==== Texte de l'exercice ====
En ce moment, c’est le marché de l’emploi qui ne va pas fort à cause des grèves à Hollywood et des plateformes de streaming qui battent un peu de l’aile. Mais quand ça repartira, soyez prêts ! Malheureusement, parfois les démos en sortie d'école ne sont pas prêtes pour une “qualité film”, il faut continuer à travailler et s'améliorer, avec l'aide d'un mentor par exemple, ou en passant par d’autres portes.
- Tu mentionnes sur ton site que de nombreux débutants ont des idées préconçues sur l’animation qui ne correspondent pas à la réalité. Quelles sont ces idées fausses, et comment peuvent-elles être corrigées ?
Oui, effectivement, beaucoup d'étudiants me contactent parce qu’ils veulent “faire de l'animation”. Puis, en creusant un peu, on se rend compte que ce qui les motive, c’est plutôt le modeling ou le compositing, qui sont certes des étapes de postproduction d’un film d’animation, mais qui n’ont rien à voir avec l’animation au sens du mouvement. Renseignez-vous, par exemple, sur les corps de métiers ici pour savoir qui fait quoi.
Lien : https://www.animstarter.com/post/pipeline-de-vfx-et-d-animation-3d
- Est-il possible de vulgariser en quelques points les étapes les plus cruciales de la fabrication d’un film d’animation moderne ? Une personne autodidacte pourrait-elle créer un film toute seule ?
Seul, c’est difficile, c’est toujours plus qualitatif en équipe ! Pour décortiquer les étapes cruciales de la partie 'animation 3D' d’une production, on pourrait les diviser en 3 étapes :
Le layout : On place les caméras, les personnages, qui bougent uniquement en translations. Cela sert à préparer la scène, faire les choix de caméra et placer les décors.
Le blocking : Une première passe d’animation très simple pour valider avec le réalisateur si ça fonctionne dans le montage et si son idée est respectée.
====
§ **Exercices à faire**:
A - Traduisez en anglais cette phrase du texte de l'exercice : « Cela sert à préparer la scène, faire les choix de caméra et placer les décors. »
B - Recopiez le passage du texte de l'exercice qui commence par « Oui, effectivement, beaucoup » et se termine par « toute seule ? ».
Les données n'ont aucun rapport avec le texte de l'exercice.
==== Données fournies ====
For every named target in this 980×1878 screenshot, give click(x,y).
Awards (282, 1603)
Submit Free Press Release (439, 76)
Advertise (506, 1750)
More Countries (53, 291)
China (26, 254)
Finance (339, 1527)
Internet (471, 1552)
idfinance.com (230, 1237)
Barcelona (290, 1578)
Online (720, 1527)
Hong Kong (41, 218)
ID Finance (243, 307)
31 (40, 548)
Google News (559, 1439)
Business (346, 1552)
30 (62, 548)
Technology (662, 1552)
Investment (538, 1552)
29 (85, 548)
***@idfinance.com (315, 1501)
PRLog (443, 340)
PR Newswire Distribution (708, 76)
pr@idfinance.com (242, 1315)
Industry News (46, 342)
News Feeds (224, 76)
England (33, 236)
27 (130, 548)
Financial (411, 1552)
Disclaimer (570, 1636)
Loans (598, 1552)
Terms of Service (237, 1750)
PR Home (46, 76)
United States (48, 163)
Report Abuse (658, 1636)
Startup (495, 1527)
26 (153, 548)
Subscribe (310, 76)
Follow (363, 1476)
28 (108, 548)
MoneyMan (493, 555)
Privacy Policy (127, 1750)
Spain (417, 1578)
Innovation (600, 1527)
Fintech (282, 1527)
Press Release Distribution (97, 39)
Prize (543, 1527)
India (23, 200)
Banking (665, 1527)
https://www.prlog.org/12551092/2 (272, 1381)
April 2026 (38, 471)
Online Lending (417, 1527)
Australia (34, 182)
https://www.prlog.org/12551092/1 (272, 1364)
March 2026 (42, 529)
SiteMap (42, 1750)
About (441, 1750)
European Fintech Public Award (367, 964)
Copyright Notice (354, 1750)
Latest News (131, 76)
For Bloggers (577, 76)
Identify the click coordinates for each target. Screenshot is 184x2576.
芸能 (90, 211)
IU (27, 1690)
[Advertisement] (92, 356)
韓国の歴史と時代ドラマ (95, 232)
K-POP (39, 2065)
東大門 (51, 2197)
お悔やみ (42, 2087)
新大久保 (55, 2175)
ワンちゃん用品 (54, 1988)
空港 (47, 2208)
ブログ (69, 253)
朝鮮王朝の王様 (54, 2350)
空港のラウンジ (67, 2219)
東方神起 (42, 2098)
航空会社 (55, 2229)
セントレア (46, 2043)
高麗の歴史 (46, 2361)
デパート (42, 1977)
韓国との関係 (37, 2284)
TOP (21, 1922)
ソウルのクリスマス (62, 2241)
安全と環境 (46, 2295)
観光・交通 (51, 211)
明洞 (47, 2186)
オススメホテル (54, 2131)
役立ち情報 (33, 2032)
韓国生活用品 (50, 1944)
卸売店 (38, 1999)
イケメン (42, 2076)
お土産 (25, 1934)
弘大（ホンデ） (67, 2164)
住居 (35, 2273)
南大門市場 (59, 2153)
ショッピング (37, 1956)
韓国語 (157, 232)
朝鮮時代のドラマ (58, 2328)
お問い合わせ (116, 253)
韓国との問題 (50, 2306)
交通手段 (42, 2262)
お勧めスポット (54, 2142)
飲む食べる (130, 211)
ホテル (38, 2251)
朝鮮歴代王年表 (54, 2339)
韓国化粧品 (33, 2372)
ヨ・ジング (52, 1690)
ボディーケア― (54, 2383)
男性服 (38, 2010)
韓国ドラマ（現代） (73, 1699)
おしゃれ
====
§ **Réponses attendues**:
A - This is used to prepare the scene, make the camera choices and place the sets.

B -
Oui, effectivement, beaucoup d'étudiants me contactent parce qu’ils veulent “faire de l'animation”. Puis, en creusant un peu, on se rend compte que ce qui les motive, c’est plutôt le modeling ou le compositing, qui sont certes des étapes de postproduction d’un film d’animation, mais qui n’ont rien à voir avec l’animation au sens du mouvement. Renseignez-vous, par exemple, sur les corps de métiers ici pour savoir qui fait quoi.
Lien : https://www.animstarter.com/post/pipeline-de-vfx-et-d-animation-3d
- Est-il possible de vulgariser en quelques points les étapes les plus cruciales de la fabrication d’un film d’animation moderne ? Une personne autodidacte pourrait-elle créer un film toute seule ?